Passage given
□ □ □ □ □

# Filling in around toilet for flange.



## Morning Wood (Jan 12, 2008)

We are replacing a toilet on a job. The toilet was tiled in place. The plumber broke it out and I need to bring the space up level with existing tile so they can glue in new flange and fasten it to the floor. It’s about 1 1/4” deep. What’s a safe product to use for doing this? I’m more worried about screwing tapcons into the floor for the flange when they attach it. There is concrete underneath. Thanks, Nick.


----------



## MarkJames (Nov 25, 2012)

I would go with CementAll.


----------



## fjn (Aug 17, 2011)

This video may help.


----------



## MarkJames (Nov 25, 2012)

It sounds like he's redoing it, not stacking spacers, etc.


----------



## fjn (Aug 17, 2011)

MarkJames said:


> It sounds like he's redoing it, not stacking spacers, etc.




Ah,you may be correct,was not exactly sure from the description.


----------



## Morning Wood (Jan 12, 2008)

□ □ □ □ □

Provided records
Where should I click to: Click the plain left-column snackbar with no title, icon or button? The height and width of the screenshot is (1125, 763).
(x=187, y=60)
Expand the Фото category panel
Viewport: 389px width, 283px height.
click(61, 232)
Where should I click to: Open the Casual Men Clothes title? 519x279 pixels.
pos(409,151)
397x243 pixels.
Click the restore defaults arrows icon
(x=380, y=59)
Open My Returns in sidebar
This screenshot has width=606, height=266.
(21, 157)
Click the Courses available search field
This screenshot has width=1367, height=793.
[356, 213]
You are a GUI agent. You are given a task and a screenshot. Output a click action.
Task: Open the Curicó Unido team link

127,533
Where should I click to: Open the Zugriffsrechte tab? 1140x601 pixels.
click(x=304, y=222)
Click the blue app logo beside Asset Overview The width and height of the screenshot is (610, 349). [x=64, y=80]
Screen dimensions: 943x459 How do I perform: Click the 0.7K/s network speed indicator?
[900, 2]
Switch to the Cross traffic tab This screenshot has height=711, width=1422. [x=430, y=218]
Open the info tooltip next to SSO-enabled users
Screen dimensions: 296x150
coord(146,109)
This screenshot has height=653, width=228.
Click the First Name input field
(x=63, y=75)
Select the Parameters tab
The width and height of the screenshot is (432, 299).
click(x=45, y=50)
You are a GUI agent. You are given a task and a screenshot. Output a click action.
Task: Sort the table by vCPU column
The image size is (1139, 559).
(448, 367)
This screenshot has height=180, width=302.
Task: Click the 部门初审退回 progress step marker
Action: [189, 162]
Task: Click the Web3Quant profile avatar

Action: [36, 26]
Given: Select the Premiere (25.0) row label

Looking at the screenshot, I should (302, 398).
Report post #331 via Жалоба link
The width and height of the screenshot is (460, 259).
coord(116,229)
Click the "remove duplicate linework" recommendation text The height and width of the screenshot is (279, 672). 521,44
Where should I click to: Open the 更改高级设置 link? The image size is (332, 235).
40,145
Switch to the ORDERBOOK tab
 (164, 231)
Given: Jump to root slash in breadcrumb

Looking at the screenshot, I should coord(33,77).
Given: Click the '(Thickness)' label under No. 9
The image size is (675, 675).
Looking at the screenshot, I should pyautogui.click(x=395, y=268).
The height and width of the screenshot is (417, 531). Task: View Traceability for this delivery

□ □ □ □ □

Task list
**A)** List each distinct username that appears as a post header in the toilet flange thread.
**B)** Turn the paragraph of the toilet flange thread that begins "We are replacing a toilet on a job" into a short bulleted list of its main facts.
**C)** Pick up the toilet flange thread after its final post header and write the next post.

Responses per task
**A)**
Morning Wood
MarkJames
fjn

**B)**
- A toilet that was tiled in place is being replaced on a job.
- The plumber broke it out, and the space must be brought level with the existing tile so a new flange can be glued in and fastened to the floor.
- The space is about 1 1/4" deep.
- The poster asks what product is safe to use for this.
- The bigger worry is screwing tapcons into the floor for the flange, with concrete underneath.

**C)**
It is new plumbing but there is the footprint of the old 5 gallon flush toilet that needs to be brought up level with existing floor. It won’t look pretty but it will work. Those are the qualifications.


----------



## fjn (Aug 17, 2011)

If it is new plumbing,the flange gets set on TOP of the tile,not sub floor.


----------



## MarkJames (Nov 25, 2012)

fjn said:


> If it is new plumbing,the flange gets set on TOP of the tile,not sub floor.


Ok, but what product would you suggest to fill that toilet-shaped footprint of 1 1/4" depth?


----------



## fjn (Aug 17, 2011)

I would brush on a bonding agent and fill in the footprint (if it is contained on all edges) with a product like this or similar.

https://www.tools4flooring.com/arde...hm1SQ200HVoJqb4pVYKo-E5d-icixd5waAsOcEALw_wcB


----------



## Morning Wood (Jan 12, 2008)

The product I use to fill this is going to be the finished floor. Client dictated quality of fix. Tile is from the 30’s. 
I don’t have a better pic. Most of the time the toilet didn’t work at all so this is still an improvement.


----------



## tjbnwi (Feb 24, 2009)

Get a sheet of Hardie backer, use a diamond blade on a grinder to cut and shape the backer to fit. Mix up some rapid set mortar, use a 1/4" notch trowel to burn in and tooth the backer, burn in the floor set/work in the first piece, trowel the back of the second piece, burn in the first piece, set second piece. Using a 1/4 x 1/4 trowel should give you 1/8 between each layer for a total of 1-1/4".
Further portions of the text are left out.